Background
Gautam Singhania, the Chairman and Managing Director of Raymond Group, a leading textile and apparel company in India, has settled a case of alleged customs duty evasion filed by the Directorate of Revenue Intelligence (DRI) over the import of 142 cars by paying penalties amounting to Rs 328 crore. The case was initiated amid Singhania’s ongoing divorce dispute with his wife Nawaz Modi Singhania.
Details
Car Procurement
According to the DRI, Singhania was the “beneficial owner” of 142 cars, including 138 vintage ones and four research and development vehicles, that were procured by Raymond Group from renowned auction houses such as Sotheby’s, Barrett-Jackson and Bonhams.
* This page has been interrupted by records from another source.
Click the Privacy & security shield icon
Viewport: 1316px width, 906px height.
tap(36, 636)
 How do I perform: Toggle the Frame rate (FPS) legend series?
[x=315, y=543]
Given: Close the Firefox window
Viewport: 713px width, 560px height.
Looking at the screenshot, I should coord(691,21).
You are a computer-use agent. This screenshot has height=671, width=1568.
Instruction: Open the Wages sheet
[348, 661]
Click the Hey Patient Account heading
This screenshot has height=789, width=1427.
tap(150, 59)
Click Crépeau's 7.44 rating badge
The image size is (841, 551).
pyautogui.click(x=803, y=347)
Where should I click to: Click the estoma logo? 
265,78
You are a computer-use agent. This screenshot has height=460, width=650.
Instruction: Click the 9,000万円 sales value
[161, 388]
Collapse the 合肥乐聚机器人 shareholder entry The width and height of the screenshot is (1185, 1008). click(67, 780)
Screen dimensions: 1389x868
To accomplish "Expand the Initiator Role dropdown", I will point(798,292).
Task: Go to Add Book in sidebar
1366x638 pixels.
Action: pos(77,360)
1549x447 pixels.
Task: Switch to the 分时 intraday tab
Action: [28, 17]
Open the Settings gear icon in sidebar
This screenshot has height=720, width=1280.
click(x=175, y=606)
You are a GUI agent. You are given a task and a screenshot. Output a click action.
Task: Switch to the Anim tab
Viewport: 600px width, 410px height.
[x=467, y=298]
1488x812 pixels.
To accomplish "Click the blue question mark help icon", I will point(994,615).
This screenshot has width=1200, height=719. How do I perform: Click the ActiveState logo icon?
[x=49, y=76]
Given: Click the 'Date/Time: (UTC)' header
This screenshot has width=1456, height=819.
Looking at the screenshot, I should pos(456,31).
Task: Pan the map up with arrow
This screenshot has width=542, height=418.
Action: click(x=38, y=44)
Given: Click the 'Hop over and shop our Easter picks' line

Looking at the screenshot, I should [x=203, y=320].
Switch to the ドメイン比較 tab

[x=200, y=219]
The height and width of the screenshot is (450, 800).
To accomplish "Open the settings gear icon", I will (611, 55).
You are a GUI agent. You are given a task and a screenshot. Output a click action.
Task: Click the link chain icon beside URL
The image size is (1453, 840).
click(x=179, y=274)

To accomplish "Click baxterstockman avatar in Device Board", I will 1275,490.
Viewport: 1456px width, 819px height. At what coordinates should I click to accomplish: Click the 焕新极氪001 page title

The cars were bought from various auction houses between 2018 and 2021 and were sent directly to India from the US and the UK.
Invoice Manipulation
However, the invoices submitted to Indian customs were raised in the names of intermediary companies registered in the UAE, Hong Kong and the US, such as Bentimi FZC, Almaskan Trading LLC, Truemax Ltd and Orchid HK Ltd. This was allegedly done to an evasion of customs duties amounting to Rs 229.72 crore.
Singhania’s Statement
Singhania, who is a passionate car collector and was planning to open a car museum at JK House in Mumbai, took full responsibility for the customs duty shortfall in his statement to DRI. He said that he would ask his team to check the details and price of any vintage car that he found suitable for display in the museum. The DRI investigation report claimed that Raymond Group intentionally presented manipulated invoices from intermediaries to customs, fully aware of the actual values of vintage cars. The investigation suggested that the group suppressed and misdeclared the true values in invoices to evade customs duties.
Settlement
The amount paid by Raymond Group unit JK Investors (Bombay) Ltd is inclusive of differential duty along with interest and penalty applicable at 15%, said the DRI closure report. The payment was made in January last year and the matter stands closed now. A Raymond Group spokesperson said that this was an old matter and was a case of erroneous calculation. A Raymond Group executive close to the matter said that it was not an attempt to route through a subsidiary to avoid taxes but a case of miscalculation.